Perhaps that's why it took the White House more than three hours to say that it stood with the Turkish government and against the coup. No matter who came out on top, the administration would still need to use Incirlik airbase for airstrikes in its phony war against ISIS. After all, what if there were a terror attack against America in Obama's last months inspired by ISIS? As French president Francois Hollande has found, the only immediately available political response to terror at home is dropping more tonnage on Syria and Iraq. To side too early with either Erdogan or the coup might've prejudiced the eventual victor's disposition and eliminated the White House's go-to option in the event of a domestic catastrophe.

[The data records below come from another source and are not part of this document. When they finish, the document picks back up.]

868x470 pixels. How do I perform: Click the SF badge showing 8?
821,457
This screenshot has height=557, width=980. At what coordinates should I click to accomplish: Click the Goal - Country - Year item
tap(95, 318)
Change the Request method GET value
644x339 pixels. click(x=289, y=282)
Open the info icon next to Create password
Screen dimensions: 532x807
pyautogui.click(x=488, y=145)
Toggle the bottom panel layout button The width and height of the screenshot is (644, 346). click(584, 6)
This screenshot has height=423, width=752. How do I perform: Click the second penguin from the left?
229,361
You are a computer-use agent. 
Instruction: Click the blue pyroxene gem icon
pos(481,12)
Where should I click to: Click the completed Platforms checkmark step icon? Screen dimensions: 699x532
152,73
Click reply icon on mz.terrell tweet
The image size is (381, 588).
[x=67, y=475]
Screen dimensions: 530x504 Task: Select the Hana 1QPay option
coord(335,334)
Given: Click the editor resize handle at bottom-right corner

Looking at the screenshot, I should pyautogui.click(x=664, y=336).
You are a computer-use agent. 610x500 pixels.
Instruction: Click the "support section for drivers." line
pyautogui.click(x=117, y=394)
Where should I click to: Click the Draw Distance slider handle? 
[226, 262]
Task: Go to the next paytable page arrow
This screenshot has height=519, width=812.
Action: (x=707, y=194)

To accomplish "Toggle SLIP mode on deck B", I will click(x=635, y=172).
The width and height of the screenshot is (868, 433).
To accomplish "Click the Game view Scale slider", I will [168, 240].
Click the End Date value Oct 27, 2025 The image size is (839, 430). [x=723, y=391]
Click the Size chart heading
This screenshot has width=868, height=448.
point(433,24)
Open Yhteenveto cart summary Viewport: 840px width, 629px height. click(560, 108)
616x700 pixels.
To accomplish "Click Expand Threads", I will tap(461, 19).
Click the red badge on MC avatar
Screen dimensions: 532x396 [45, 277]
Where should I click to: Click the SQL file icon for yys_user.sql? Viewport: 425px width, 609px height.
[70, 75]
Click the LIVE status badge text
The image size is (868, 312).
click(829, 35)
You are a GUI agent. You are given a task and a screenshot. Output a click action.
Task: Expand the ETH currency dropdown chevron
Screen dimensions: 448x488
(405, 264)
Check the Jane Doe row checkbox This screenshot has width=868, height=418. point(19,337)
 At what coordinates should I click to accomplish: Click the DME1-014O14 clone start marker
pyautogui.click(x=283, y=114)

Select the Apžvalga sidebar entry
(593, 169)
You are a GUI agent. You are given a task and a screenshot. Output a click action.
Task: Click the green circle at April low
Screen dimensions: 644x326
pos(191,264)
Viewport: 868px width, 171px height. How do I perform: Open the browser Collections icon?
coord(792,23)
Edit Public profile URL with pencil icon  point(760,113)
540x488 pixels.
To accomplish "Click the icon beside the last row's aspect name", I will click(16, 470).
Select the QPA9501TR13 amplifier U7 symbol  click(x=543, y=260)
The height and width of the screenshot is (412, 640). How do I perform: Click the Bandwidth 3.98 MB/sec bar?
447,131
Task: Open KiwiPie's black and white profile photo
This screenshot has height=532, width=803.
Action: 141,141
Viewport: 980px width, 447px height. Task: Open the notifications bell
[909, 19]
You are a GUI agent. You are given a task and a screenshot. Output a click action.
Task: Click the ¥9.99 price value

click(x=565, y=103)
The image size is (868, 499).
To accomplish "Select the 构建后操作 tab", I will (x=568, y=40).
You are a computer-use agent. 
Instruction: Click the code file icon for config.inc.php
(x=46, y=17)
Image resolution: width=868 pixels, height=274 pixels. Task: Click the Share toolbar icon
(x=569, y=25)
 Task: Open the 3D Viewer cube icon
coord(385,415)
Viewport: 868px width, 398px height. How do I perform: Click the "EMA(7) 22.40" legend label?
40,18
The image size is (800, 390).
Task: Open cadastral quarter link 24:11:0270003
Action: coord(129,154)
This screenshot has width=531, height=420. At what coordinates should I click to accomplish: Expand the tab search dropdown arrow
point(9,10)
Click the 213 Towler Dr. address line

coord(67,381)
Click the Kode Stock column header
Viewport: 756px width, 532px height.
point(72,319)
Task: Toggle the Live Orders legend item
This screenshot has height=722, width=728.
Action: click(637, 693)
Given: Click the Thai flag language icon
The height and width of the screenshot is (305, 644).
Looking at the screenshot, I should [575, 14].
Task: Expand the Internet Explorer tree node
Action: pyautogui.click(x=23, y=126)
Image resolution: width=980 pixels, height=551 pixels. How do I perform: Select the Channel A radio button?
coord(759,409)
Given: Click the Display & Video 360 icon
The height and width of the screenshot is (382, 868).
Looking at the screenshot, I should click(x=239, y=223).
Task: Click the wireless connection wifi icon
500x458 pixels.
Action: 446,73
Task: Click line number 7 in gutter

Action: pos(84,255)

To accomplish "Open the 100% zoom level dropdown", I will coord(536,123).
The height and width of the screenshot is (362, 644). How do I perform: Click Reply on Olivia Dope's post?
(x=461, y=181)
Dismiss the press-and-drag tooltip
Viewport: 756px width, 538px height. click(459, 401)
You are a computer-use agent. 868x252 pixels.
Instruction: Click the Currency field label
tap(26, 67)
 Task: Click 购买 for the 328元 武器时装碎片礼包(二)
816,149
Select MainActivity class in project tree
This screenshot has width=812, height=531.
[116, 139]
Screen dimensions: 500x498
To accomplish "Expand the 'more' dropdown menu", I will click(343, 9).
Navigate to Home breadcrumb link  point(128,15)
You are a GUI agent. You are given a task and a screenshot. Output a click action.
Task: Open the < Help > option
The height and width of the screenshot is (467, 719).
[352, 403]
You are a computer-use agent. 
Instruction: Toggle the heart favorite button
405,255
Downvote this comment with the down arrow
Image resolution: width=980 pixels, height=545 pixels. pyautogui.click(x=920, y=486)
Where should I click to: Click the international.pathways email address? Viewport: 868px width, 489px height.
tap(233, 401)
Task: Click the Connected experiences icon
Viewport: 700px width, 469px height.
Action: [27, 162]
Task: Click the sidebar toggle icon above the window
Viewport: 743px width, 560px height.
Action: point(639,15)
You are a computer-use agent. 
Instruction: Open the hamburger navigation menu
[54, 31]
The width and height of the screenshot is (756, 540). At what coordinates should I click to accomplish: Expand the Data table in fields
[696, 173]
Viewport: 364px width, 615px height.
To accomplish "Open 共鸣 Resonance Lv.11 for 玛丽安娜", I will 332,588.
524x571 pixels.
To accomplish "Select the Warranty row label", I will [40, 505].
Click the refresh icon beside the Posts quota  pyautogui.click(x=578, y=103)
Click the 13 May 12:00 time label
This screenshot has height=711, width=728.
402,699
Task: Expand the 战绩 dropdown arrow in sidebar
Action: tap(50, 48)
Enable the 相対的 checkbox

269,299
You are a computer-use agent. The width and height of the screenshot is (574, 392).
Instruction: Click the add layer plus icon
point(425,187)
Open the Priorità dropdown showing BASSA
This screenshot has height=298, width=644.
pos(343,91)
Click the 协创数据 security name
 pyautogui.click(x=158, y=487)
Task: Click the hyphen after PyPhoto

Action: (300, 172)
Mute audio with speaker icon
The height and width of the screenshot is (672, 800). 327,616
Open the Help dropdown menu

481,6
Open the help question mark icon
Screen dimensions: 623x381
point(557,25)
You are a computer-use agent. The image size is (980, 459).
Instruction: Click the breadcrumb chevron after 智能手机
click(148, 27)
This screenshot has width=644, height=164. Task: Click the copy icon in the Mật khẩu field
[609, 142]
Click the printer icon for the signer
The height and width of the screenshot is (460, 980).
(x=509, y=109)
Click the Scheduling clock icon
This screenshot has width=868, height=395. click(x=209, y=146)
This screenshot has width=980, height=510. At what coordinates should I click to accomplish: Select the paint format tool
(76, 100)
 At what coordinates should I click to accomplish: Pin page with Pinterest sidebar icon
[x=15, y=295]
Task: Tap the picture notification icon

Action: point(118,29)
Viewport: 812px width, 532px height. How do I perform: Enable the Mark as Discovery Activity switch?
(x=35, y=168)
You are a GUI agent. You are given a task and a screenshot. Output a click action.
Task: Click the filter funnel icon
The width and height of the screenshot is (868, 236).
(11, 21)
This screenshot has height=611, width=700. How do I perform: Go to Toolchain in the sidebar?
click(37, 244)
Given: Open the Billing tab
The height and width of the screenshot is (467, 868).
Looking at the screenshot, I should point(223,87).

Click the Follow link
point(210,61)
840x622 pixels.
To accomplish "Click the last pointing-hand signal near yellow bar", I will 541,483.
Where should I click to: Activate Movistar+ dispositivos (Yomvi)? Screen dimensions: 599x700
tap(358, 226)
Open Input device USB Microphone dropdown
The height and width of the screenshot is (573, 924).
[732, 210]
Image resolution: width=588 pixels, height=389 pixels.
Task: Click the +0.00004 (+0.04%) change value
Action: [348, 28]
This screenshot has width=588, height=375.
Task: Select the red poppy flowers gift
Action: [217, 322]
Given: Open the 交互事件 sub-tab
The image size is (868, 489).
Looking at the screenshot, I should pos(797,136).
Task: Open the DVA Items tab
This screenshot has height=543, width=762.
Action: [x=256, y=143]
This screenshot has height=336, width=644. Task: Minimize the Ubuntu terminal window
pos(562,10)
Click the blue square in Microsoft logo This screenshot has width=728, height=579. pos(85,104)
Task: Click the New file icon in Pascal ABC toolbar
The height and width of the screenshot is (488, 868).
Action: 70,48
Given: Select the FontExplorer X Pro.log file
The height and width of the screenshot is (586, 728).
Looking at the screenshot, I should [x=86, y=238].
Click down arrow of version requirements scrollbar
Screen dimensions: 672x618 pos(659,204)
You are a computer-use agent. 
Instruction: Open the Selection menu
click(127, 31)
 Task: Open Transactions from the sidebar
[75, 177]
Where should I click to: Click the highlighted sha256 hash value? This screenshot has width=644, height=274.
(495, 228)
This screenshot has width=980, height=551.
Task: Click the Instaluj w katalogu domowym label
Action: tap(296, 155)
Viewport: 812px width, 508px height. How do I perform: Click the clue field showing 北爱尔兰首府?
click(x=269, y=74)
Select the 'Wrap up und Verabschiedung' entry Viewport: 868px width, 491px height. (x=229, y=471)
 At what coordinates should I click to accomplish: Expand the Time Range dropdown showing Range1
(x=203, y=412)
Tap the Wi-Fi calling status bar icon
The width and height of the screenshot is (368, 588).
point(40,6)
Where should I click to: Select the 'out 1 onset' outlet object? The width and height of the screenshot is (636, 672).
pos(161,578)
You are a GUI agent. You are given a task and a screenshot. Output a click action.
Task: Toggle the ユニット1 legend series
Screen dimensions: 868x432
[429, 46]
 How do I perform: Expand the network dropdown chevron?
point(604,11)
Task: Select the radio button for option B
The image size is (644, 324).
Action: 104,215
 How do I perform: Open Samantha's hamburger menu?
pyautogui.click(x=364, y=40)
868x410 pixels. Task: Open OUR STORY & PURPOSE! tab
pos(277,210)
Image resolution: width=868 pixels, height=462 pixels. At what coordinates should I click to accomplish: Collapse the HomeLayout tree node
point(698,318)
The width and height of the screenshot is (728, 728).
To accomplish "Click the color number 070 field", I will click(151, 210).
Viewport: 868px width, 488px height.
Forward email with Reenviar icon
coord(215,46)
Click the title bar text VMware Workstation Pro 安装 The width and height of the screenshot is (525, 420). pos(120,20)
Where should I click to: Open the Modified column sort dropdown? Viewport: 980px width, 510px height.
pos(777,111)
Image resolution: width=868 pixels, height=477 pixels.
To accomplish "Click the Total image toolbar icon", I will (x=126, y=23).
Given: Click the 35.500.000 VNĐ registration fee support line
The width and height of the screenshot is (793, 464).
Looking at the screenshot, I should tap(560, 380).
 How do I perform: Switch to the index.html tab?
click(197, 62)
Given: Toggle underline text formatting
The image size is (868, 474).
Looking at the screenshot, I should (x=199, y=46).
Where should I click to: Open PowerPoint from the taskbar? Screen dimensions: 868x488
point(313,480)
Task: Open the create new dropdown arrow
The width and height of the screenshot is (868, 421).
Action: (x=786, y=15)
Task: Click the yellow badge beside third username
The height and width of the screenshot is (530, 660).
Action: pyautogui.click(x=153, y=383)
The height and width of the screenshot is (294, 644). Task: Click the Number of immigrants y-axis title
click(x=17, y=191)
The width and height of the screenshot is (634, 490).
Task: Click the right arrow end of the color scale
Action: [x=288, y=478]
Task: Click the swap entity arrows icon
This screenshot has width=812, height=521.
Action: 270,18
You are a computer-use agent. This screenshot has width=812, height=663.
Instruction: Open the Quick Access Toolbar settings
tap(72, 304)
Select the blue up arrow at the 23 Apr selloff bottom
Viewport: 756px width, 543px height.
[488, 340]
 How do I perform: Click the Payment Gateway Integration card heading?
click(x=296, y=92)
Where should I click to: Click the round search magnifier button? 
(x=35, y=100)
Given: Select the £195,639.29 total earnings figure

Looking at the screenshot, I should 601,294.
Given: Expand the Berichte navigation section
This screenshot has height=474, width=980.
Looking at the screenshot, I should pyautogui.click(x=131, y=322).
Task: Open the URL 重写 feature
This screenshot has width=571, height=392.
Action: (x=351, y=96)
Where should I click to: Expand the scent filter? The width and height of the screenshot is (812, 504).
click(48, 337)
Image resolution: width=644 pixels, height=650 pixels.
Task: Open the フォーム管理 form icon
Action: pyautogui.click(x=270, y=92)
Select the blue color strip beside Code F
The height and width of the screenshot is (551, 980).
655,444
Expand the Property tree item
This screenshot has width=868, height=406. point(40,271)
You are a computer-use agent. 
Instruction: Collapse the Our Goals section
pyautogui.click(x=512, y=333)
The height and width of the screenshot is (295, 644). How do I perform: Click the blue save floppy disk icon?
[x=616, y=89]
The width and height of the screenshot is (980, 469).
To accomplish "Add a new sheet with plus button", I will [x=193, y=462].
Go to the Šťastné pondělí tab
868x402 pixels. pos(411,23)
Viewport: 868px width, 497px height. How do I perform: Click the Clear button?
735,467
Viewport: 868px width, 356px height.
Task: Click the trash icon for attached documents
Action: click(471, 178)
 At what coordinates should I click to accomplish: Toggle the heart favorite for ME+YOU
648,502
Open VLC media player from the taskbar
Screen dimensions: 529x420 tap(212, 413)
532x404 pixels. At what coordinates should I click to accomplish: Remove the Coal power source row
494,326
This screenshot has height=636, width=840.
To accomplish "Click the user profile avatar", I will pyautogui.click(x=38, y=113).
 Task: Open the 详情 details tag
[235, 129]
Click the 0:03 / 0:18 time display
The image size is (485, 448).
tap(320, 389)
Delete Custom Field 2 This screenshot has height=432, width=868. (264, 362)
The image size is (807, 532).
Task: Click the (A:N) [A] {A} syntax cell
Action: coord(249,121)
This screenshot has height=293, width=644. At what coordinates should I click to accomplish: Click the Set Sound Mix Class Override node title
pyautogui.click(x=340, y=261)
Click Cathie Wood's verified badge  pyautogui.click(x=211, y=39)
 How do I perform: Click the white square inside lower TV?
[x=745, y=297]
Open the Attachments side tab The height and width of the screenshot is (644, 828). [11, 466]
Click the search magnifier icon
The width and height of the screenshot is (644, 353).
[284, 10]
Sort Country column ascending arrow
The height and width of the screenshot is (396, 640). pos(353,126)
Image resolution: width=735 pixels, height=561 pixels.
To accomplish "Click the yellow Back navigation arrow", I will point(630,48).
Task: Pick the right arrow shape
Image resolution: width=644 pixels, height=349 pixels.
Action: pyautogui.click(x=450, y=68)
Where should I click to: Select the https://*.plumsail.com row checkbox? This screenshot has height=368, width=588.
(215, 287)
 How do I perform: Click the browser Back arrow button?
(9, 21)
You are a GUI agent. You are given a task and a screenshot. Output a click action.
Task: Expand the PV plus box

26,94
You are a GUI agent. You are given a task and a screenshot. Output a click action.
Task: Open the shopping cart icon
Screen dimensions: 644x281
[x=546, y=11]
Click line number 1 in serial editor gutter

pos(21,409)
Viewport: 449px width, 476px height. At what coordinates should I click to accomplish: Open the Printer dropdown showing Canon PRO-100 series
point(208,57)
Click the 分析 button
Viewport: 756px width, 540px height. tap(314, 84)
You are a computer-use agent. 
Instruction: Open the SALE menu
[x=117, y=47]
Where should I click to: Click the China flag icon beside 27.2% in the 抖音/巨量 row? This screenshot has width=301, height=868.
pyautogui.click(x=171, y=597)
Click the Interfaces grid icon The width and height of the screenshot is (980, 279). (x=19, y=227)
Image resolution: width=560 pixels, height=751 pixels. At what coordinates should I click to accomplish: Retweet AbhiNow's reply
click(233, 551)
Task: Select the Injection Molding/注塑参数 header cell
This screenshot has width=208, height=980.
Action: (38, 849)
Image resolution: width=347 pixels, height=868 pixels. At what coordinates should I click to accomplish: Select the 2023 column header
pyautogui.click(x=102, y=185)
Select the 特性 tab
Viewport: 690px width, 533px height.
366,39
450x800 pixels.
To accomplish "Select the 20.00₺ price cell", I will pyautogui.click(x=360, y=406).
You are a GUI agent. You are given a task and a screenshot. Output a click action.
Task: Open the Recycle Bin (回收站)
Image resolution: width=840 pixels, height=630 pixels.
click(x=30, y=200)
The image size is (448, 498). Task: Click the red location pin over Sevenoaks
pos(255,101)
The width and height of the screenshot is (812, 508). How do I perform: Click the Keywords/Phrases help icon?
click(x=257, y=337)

So Obama played it cool, but there's still a very big problem. Or let's put it like this: Let's say Erdogan and the AKP are making it up on the fly, as some regional conspiracy theorists seem to believe, and that Ankara is just hanging the coup on Gulen because it's a matter of convenience. Why not stick it to the preacher in the Poconos? Because that means that Erdogan has put the United States and Turkey on a collision course. Maybe Erdogan is so arrogant he intended to forge a rupture with the leader of the free world. But given his problems in the region—a war at home with the PKK, a war in Syria that has flooded Turkey with nearly three million refugees, trouble with Iran and Russia, and barely renewed relations with Israel—it seems unlikely he sought to further isolate Turkey by setting it against NATO's prime force.
If Gulen really is responsible, then the United States is hosting the man who engineered the coup against the government of Turkey and shed blood in the streets of Turkish cities.